Your task is to copy every line of the records below that contains "size".

Start of Excerpted data

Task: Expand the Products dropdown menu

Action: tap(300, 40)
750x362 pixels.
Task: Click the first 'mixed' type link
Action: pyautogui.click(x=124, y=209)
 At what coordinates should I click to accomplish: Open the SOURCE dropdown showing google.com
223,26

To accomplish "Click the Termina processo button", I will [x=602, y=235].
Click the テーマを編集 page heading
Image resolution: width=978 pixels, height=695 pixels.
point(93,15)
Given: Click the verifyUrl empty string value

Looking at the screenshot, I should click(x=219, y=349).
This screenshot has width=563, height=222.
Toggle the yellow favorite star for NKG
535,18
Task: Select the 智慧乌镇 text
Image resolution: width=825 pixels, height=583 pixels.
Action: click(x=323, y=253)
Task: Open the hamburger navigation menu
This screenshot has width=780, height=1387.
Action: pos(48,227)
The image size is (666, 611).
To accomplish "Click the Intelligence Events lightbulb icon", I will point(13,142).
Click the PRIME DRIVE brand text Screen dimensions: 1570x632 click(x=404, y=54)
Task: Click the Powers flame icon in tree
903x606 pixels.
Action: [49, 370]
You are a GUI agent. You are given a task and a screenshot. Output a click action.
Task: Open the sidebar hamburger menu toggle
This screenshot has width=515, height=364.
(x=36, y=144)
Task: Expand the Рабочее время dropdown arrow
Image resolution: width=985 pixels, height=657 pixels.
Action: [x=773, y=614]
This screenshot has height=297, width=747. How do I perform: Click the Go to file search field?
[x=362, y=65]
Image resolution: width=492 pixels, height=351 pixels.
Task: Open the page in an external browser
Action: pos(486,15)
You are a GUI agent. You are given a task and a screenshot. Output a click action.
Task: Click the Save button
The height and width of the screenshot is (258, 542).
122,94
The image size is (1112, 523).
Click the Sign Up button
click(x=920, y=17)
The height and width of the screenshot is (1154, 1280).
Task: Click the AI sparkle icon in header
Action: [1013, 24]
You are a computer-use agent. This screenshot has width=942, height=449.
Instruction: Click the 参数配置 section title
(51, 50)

End of Excerpted data

Written response.
The image size is (666, 611).
The image size is (1112, 523).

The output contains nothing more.